**Brief A:** In the excerpt below about a hit sitcom and a hit song, repeat word for word the passage from "Actually, I want" to "gorgeous to boot.".
**Brief B:** According to the excerpt below about a hit sitcom and a hit song, how does something that was once denounced become the new normal in a culture? Answer in one to three sentences.
══ Extract to read
ABC's "Modern Family" won the award for outstanding comedy series in last month's Emmy awards. Katy Perry's "Teenage Dream" is No. 1 on iTunes and the accompanying video is No. 1 on YouTube.

 

Or to put it another way, a show mainstreaming a homosexual couple and their adopted child and a song glorifying premarital sex are big hits.

 

You may be thinking, "Sigh…is this going to be another moral rant from a self-righteous religious blogger?"

 

Actually, I want to raise what I believe to be a deeply important question: "How does something that was previously denounced become the new normal in a culture?"

 

The answer, it would seem, is apparent. You expose people to it from a positive, or at least accepting, perspective. A lot. Ideally through a popular medium, such as a sitcom or the lyrics to a song. Eventually, you reach a tipping point of exposure and opinion where the culture is desensitized to any scandal that may have been attached to it previously.

 

There is no doubt that "Modern Family" is just flat-out good in terms of writing and acting. Katy Perry is very talented as a singer and songwriter.

 

Rumor has it she's drop-dead gorgeous to boot.
════
══ Rows
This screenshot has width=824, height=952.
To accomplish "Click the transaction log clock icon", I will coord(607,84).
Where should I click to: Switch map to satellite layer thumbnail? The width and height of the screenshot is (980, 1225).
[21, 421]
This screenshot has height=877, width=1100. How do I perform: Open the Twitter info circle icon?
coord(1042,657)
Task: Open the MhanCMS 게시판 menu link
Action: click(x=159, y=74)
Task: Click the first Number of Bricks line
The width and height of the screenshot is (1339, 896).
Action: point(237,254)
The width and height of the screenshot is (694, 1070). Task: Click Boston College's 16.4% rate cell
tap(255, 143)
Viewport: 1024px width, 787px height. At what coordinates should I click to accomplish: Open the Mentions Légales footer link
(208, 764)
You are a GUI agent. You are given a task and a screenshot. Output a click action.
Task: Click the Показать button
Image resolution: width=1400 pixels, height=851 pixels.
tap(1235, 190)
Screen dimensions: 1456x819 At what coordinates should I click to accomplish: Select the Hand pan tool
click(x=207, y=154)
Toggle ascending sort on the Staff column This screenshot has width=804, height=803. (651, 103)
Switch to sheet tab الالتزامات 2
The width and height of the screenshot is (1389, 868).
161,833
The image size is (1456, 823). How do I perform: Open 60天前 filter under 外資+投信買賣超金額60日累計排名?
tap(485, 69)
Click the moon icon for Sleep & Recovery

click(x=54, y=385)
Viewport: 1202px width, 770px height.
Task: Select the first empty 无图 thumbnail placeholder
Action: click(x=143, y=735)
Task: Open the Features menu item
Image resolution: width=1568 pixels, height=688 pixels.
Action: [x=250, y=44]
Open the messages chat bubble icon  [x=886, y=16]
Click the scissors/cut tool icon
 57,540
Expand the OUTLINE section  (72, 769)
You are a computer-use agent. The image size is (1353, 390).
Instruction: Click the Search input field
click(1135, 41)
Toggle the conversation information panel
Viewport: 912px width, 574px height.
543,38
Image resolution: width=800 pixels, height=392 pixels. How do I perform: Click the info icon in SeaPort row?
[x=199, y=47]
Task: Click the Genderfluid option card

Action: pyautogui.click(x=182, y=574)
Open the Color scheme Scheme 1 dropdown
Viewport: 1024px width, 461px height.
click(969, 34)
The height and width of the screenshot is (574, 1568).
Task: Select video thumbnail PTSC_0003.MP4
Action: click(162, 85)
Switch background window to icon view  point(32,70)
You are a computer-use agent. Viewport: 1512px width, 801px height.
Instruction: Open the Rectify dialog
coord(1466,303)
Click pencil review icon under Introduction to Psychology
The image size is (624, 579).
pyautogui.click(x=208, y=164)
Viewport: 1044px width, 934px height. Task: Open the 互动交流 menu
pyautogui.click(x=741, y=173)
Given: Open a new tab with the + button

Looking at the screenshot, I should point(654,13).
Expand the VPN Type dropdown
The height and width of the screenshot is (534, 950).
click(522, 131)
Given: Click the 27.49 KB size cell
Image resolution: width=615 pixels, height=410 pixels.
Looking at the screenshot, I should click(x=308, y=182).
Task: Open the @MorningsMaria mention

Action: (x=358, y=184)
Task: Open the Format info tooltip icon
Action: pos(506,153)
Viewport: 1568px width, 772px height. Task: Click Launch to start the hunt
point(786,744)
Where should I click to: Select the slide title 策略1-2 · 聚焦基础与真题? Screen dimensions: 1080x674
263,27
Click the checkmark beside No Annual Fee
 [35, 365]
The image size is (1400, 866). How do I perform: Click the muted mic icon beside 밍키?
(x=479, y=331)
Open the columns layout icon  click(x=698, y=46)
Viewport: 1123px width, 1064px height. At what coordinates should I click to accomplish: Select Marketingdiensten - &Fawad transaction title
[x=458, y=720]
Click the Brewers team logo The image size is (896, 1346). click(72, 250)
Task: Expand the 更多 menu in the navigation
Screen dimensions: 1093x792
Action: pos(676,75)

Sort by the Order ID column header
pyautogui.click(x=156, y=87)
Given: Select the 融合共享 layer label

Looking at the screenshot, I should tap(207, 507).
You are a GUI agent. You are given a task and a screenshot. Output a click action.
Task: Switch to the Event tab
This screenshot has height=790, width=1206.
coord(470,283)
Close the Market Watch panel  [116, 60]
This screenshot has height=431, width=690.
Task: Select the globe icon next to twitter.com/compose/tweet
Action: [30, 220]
════
**Exercise response A:**
Actually, I want to raise what I believe to be a deeply important question: "How does something that was previously denounced become the new normal in a culture?"

 

The answer, it would seem, is apparent. You expose people to it from a positive, or at least accepting, perspective. A lot. Ideally through a popular medium, such as a sitcom or the lyrics to a song. Eventually, you reach a tipping point of exposure and opinion where the culture is desensitized to any scandal that may have been attached to it previously.

 

There is no doubt that "Modern Family" is just flat-out good in terms of writing and acting. Katy Perry is very talented as a singer and songwriter.

 

Rumor has it she's drop-dead gorgeous to boot.

**Exercise response B:** People are exposed to it a lot from a positive or at least accepting perspective, ideally through a popular medium such as a sitcom or song lyrics. Eventually this reaches a tipping point of exposure and opinion where the culture is desensitized to any scandal previously attached to it.